— PASSAGE SHOWN —
┌────────
William Reed and Dorothy Rowley | 3/23/2011, 9:33 p.m.
Brenda Colbert marches with others to protest hiring practices on D.C. construction sites during a demonstration along the 11th Street Bridge in Southeast on Tue., March 22. Protestors contend that District residents are overlooked during the hiring process. / Photo by Victor Holt.  

When it comes to hiring for construction jobs financed with taxpayer dollars, the District's black residents are continually being passed over. And, most times it's in favor of Hispanics, according to an organizer for the United Construction Workers (UCW).

But Raymin Diaz also claims that in many cases, Hispanics are being paid only a fraction of wages outlined in contractors' agreements with the city's First Source program.

"This situation is much bigger that what's been put out there," said Diaz, who since February 2010, has been gauging the public's response over the lack of construction job opportunities for city residents who are disproportionately African American.

"At the end of the day, it's a divide and conquer tactic," Diaz said of perceived efforts to create tension between blacks and Hispanics. "And it's controlled by the contractors who are in charge and have the ability to hire."

A few weeks ago, Diaz, 34, and other community advocates met with some 400 black residents, mostly from the Southeast and North-east neighborhoods of Wards 7 and 8, where many have consistently sought out construction work but to no avail. The wards are among the city's poorest, and in recent months have grappled with unemployment rates that have spiraled as high as 17 percent and 28 percent, respectively.

Ron Harris is an organizer for SMART DC -- a coalition of organizations and District residents who want to ensure more of a black presence on construction sites, including the $300 million 11th Street Bridge project - a project which has been ongoing since late December 2009.

Mayor Adrian Fenty announced the massive road project in April 2009. It's the largest undertaking in the history of the District's Department of Transportation. The reconstruction of the 11th Street Bridge, which is being managed by the contracting team of Skanska/Facchina, is slated for completion in May 2013.

"What we got from the meeting [with Diaz] was how disgruntled folks were over the lack of work on the 11th Street Bridge site," Harris, 57, said.

Harris said he learned that in addition to contractors only accepting resumes from 1 p.m. to 3 p.m. on Fridays, when the contractors visited Ward 8 more than a year ago, they made no mention of job vacancies. Harris also said he discovered after a visit to their trailer site that the construction company was from the Tidewater area of Virginia and that most of its workforce was from there as well.
└────────
— JOB 1 —
In the article on D.C. construction hiring, when is the reconstruction of the 11th Street Bridge slated for completion?
— JOB 2 —
Rescale the part of the listing that opens with the line containing "Select the ip-172-31-17-49 pane title" and closes with the line containing "Action: pyautogui.click(x=873, y=74)". Reproduce every line in that span with all text unchanged except the answer coordinates, which should be multiplied by 0.25 and rounded to whole numbers with halves rounded up, and leave out the pictures.

— SUPPLIED DATA —
┌────────
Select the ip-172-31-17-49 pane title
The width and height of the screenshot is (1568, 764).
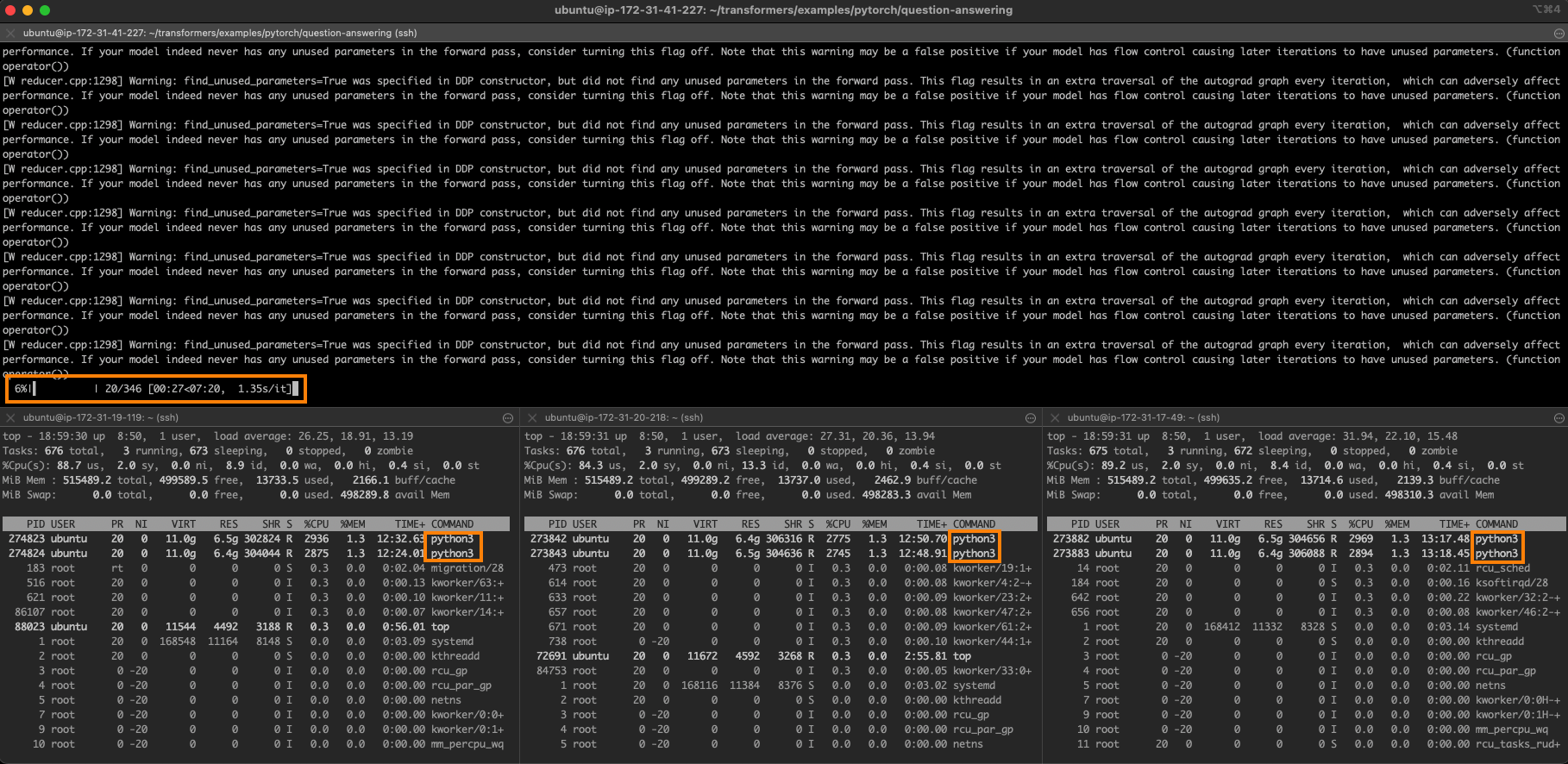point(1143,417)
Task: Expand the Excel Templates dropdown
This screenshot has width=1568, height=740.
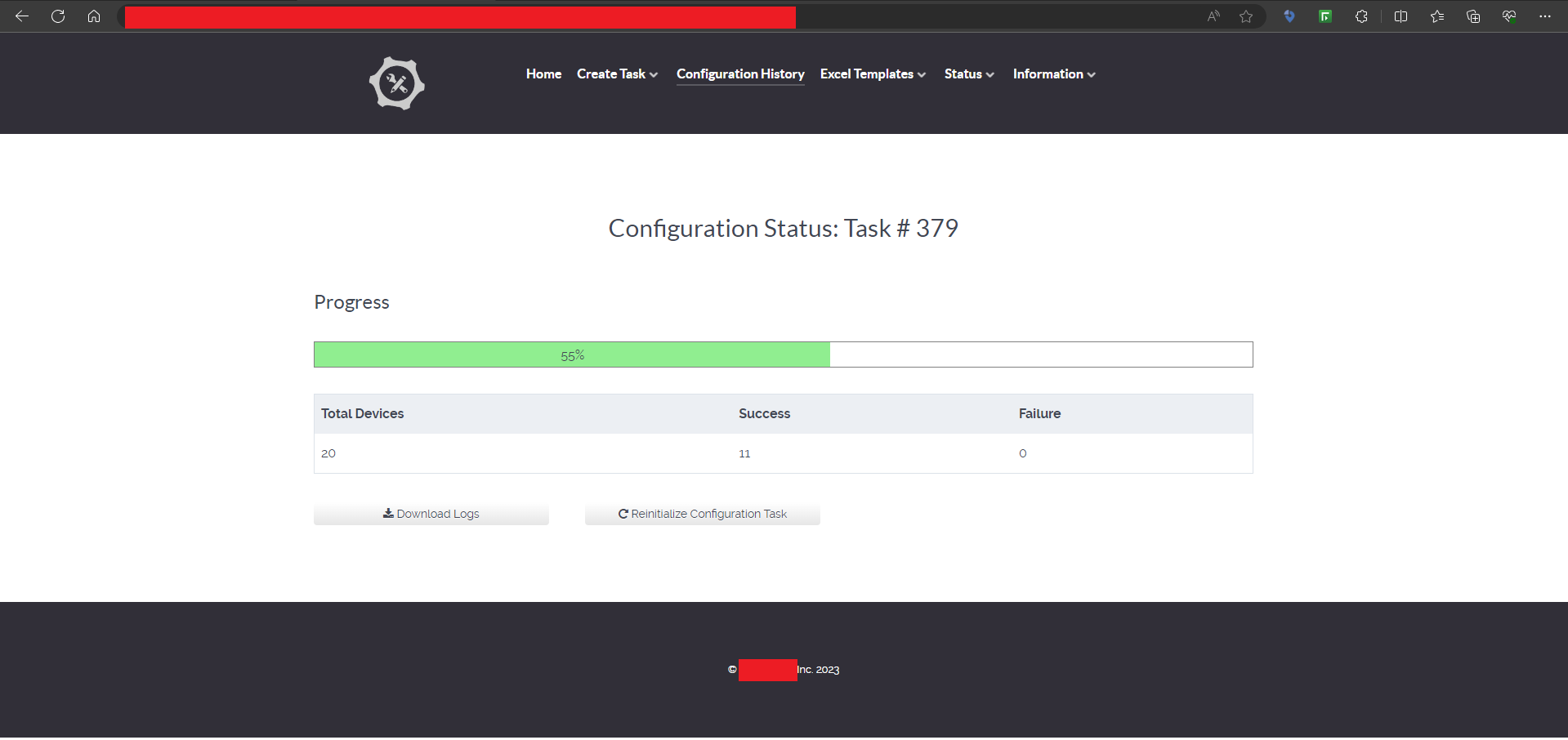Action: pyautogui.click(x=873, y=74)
└────────
┌────────
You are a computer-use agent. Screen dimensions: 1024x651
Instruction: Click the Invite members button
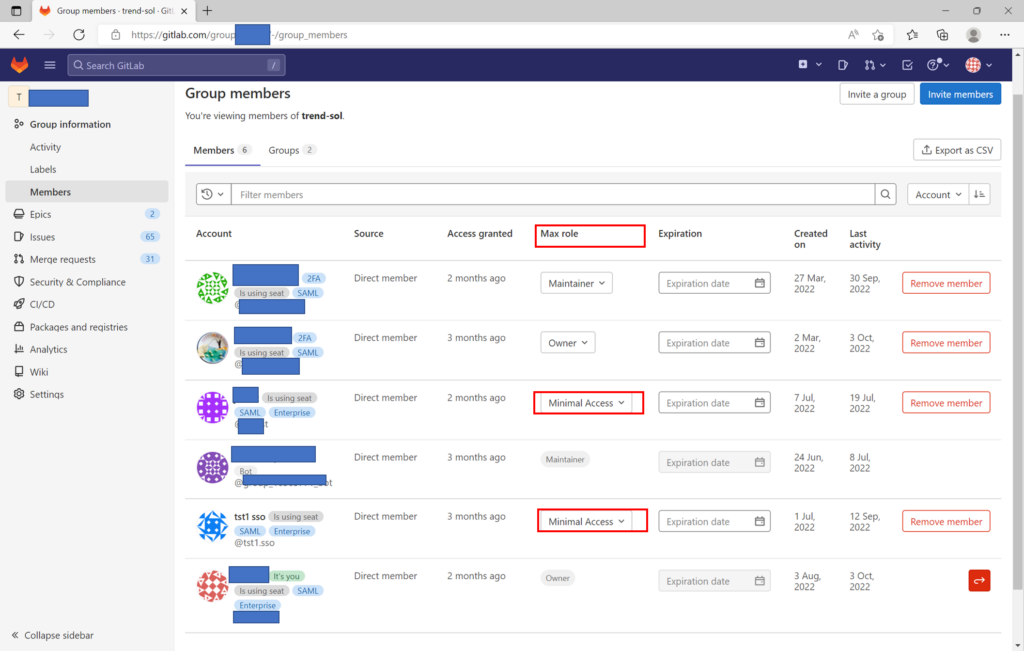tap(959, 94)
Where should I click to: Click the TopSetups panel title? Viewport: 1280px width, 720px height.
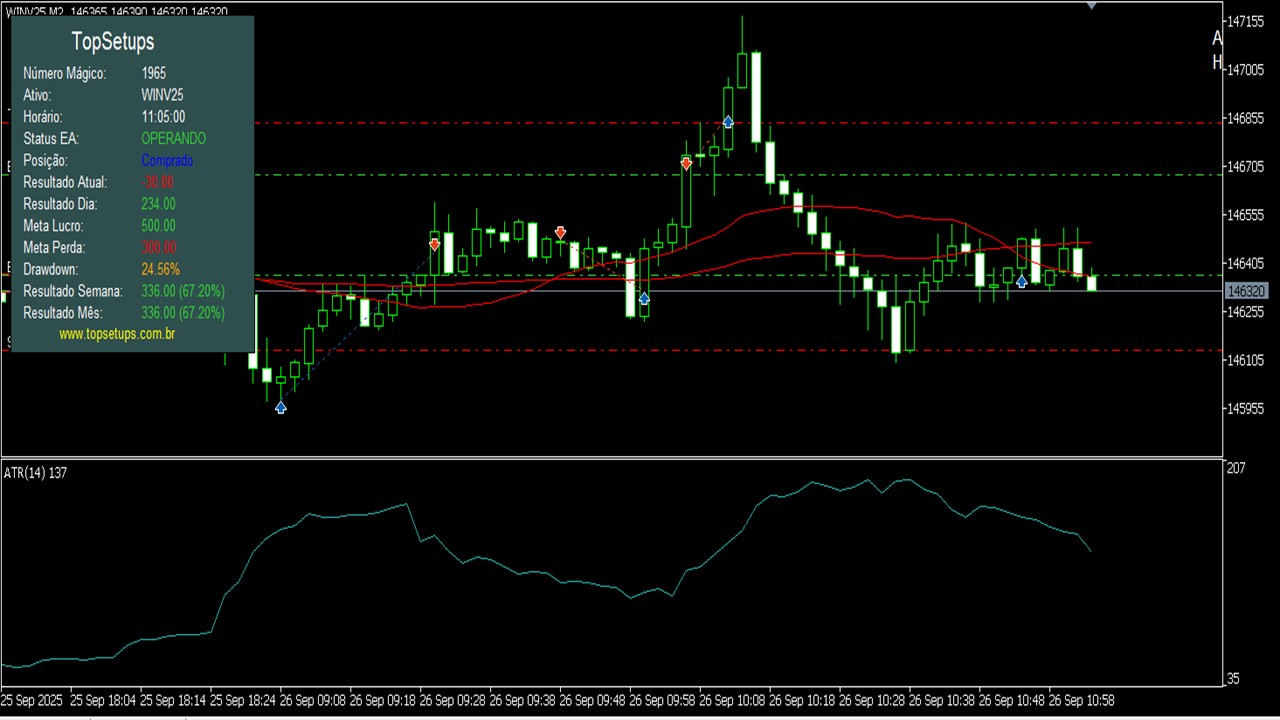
└────────
— EXERCISE RESPONSE 1 —
May 2013.

— EXERCISE RESPONSE 2 —
Select the ip-172-31-17-49 pane title
The width and height of the screenshot is (1568, 764).
point(286,104)
Task: Expand the Excel Templates dropdown
This screenshot has width=1568, height=740.
Action: pyautogui.click(x=218, y=19)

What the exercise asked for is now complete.